══ Task inputs ══

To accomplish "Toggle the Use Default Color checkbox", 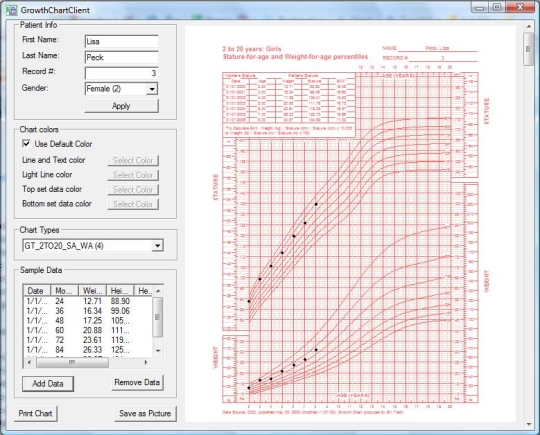I will [26, 144].
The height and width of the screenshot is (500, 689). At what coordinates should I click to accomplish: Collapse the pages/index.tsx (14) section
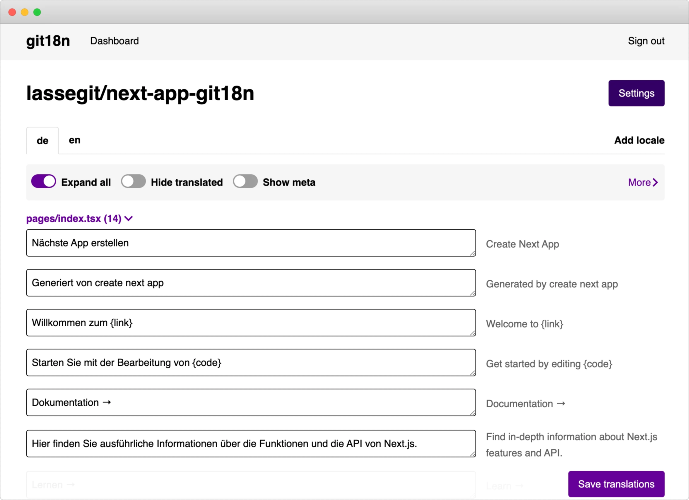click(x=80, y=218)
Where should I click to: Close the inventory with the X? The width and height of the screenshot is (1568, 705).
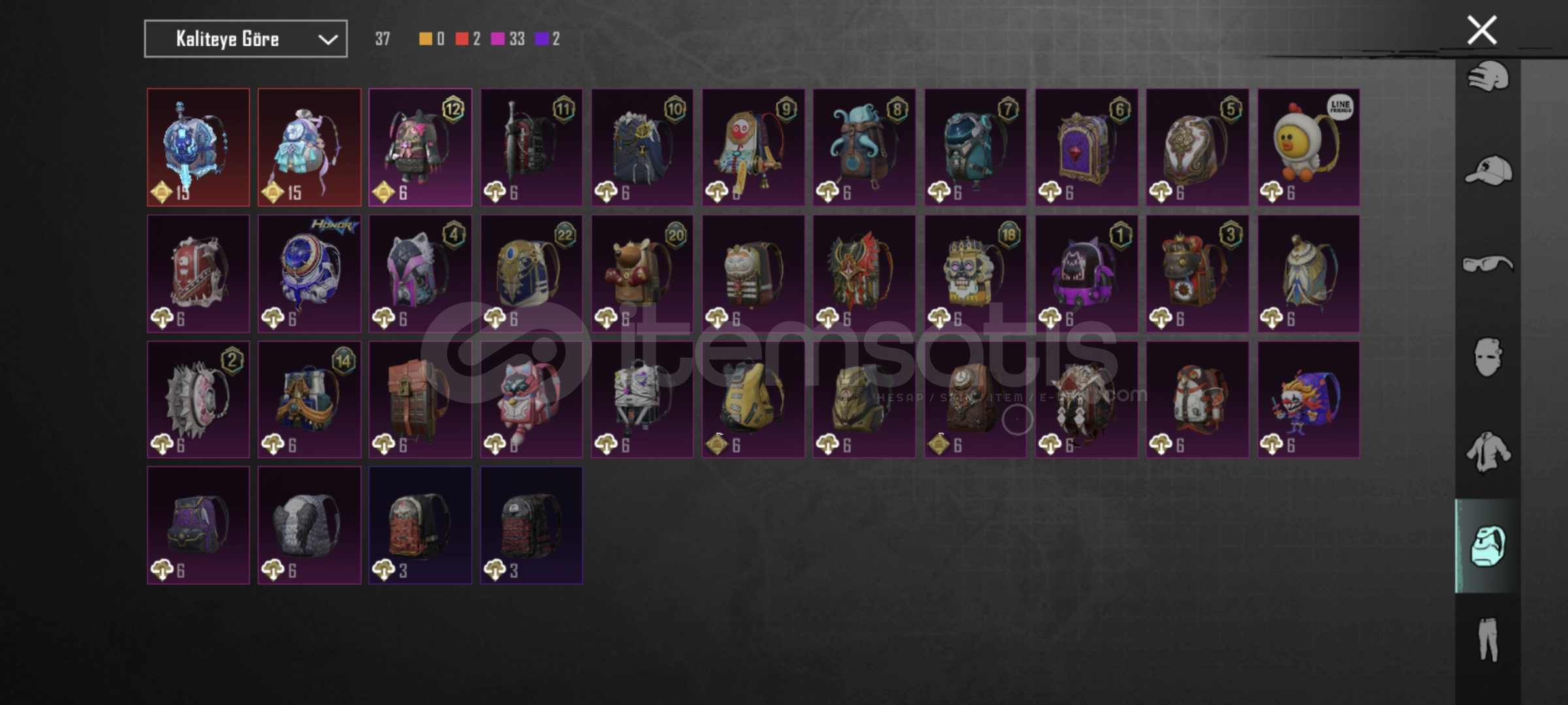(1482, 30)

═══

Working down from the line with "The height and", copy each line exactly until the last line of the entries, which is also included. Omit the pictures.

Exercise output.
The height and width of the screenshot is (500, 689). At what coordinates should I click to accomplish: Collapse the pages/index.tsx (14) section
click(x=80, y=218)
Where should I click to: Close the inventory with the X? The width and height of the screenshot is (1568, 705).
(1482, 30)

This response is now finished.